Friday 8 December 2006

Food for thought

The Economist leads this week with claims that "ethical shopping harms the world" - "people who want to make the world a better place cannot do so by shifting their shopping habits: transforming the planet requires duller disciplines, like politics." It trains its sights on three targets: the organic, Fairtrade and local-produce movements. Organic farming is far less intensive than chemical methods and thus requires much more land under cultivation, threatening wilderness. Fairtrade encourages overproduction by providing a disincentive to diversify, with the corollary that commodity prices are depressed for the majority of farmers not fortunate enough to fall within a Fairtrade scheme.
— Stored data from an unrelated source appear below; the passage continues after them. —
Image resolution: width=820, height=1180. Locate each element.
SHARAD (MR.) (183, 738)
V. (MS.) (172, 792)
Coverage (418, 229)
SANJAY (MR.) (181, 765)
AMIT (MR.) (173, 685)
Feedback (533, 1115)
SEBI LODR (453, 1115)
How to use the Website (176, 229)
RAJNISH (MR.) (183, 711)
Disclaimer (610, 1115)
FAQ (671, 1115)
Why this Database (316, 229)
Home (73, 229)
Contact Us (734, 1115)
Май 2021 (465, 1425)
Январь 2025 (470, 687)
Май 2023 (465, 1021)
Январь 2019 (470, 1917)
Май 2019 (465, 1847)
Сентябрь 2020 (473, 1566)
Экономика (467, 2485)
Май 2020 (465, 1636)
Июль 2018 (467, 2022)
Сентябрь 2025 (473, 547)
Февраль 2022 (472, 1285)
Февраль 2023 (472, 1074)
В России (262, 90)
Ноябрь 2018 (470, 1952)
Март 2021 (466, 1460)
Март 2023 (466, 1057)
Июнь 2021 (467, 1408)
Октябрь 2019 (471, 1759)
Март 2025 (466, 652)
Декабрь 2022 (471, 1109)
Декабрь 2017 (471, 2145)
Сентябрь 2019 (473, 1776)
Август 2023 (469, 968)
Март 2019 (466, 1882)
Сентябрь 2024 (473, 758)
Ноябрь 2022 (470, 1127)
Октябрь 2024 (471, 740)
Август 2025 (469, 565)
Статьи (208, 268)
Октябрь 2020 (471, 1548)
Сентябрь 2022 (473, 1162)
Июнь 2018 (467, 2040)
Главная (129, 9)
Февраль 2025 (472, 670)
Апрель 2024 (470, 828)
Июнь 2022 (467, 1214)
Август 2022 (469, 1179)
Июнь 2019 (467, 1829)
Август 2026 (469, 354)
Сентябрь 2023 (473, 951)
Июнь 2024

Local food with supposedly fewer "food miles" is often much more energy intensive to produce, and smacks of protectionism reinvented as environmental-awareness. The only way to make a real difference, claims the Economist, is through the ballot-box, influencing governments to introduce a global carbon tax, reform the world trade system and abolish agricultural tariffs and subsidies such as the notorious CAP. Ethical-food movements, while offering the hope that governments will recognise the potential support for an ethical agenda, may nevertheless "leave the world in a worse state and its poor farmers poorer than they otherwise would be".

All of which is short-term and naive. As the Economist admits, buying ethical food "sends a signal that there is an enormous appetite for change and widespread frustration that governments are not doing enough to preserve the environment, reform world trade or encourage development" - but it tucks this concession at the very end of it's article and chooses instead to stress the manifold ways in which ethical food is self-defeating. There are very few ethical organisations that believe governments are not at the heart of any realistic solutions. But to lecture consumers that real change only comes through the ballot box ignores the lack of choice voters are faced with unless ethical movements pursue parties and governments to co-opt part of their agenda. The intentions of organic and local food pressure groups are admirable, but for me they are not priorities. Fairtrade, however, is, and I will continue to support it despite the qualms I have over its actual impact. I will also indeed continue to vote, but my power at the ballot box can only be enhanced by a movement which seeks to influence what the parties have to offer.